Fitch argues that “although a merger between AB and InBev would address AB’s limited international portfolio, the current global players may prefer to capture regional expansion opportunities that are still available before they embark on any industry‐ transforming merger of peers.”
Fitch’s Special Report finds that the global brewing industry “is at an intermediate stage of consolidation and that InBev and SABMiller (SBMRY.pk) are two of the four global brewing players that have the financial flexibility to continue to drive sector consolidation forward.”
While Heineken (HINKY.PK) and Carlsberg (CGBWF.PK) have reduced their financial flexibility following the recent and joint acquisition of Scottish & Newcastle (S&N), InBev and SABMiller have low to moderate leverage and good cash flow generation that would allow them to pursue larger targets. “Although US-based Anheuser Busch has not been actively pursuing international acquisitions, it has the financial flexibility to do so. It would, however, have to reduce its large share buyback programme.”
With specific regard to the combination of AB with InBev which has been rumored for some time, Fitch notes that the large price that InBev would have to shoulder for a cash acquisition of AB — which currently has a market cap of $36 billion —might make a hostile takeover, though not impossible, more difficult to fund.
“Conversely, AB’s management team, historically led by the founding Busch family, may rightly argue that it can afford to remain independent for the moment, and thus refrain from cooperating with a merger with InBev. US‐based AB has the ability, in Fitch’s opinion, to deliver satisfactory profit growth.”

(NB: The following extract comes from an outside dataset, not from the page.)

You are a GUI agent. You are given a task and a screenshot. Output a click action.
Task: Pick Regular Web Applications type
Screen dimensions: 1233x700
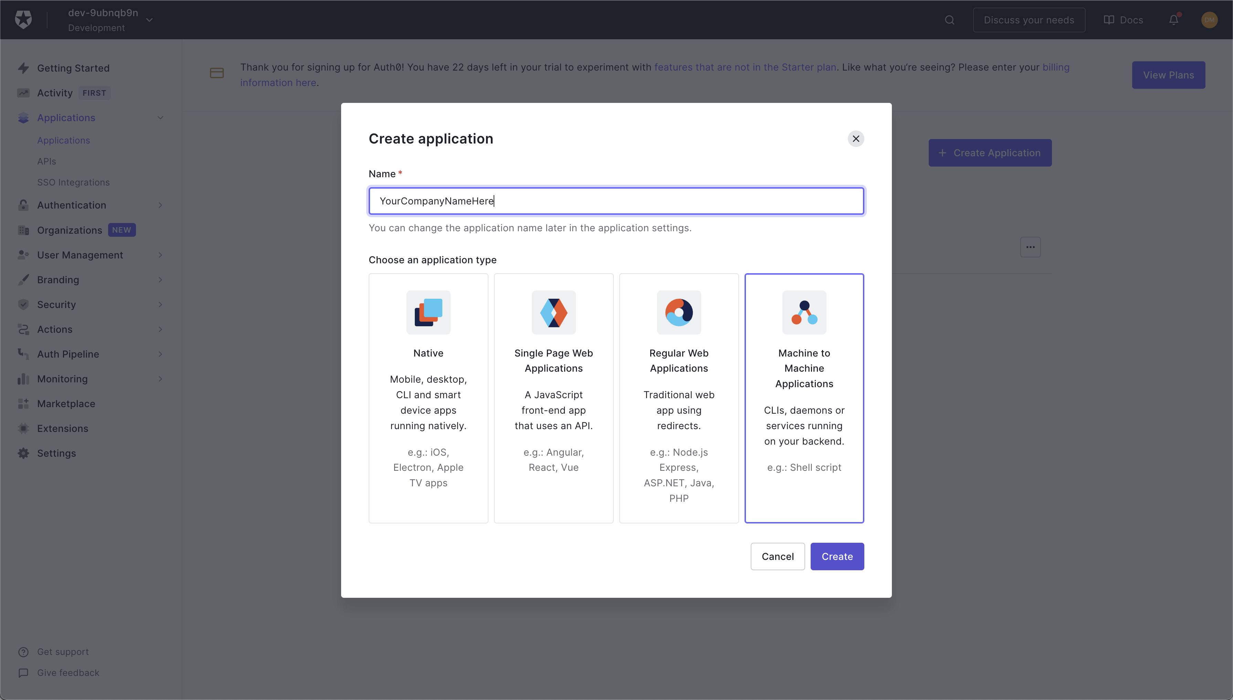(x=679, y=398)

Fitch said it believes that in western Europe as many as eight to ten companies that remain independent could come up for sale as rising raw material prices and weaker consumer spending put pressure on their sales volumes and profitability. While central-eastern Europe is almost fully consolidated by international players and companies in Latin America are unlikely to come up for sale in the short- to medium-term, Asia is a promising and still fairly unexplored territory for international players. While demand for beer is mature in North America and most of western Europe, it continues to grow in emerging markets.
Overall, Fitch believes the brewing industry is at a more intermediate stage in its consolidation compared, for example, to the tobacco sector before it entered its latest round of consolidation in 2006/2007. The report argues that global brewers may prefer to postpone embarking on any industry-transforming merger and acquisition activity until they have built up further critical mass.
The report “Global Beer Industry - Consolidation and Peer Comparison” includes an extensive analysis of the trading environment in each region and discusses the position of key players as well as the scope for regional consolidation.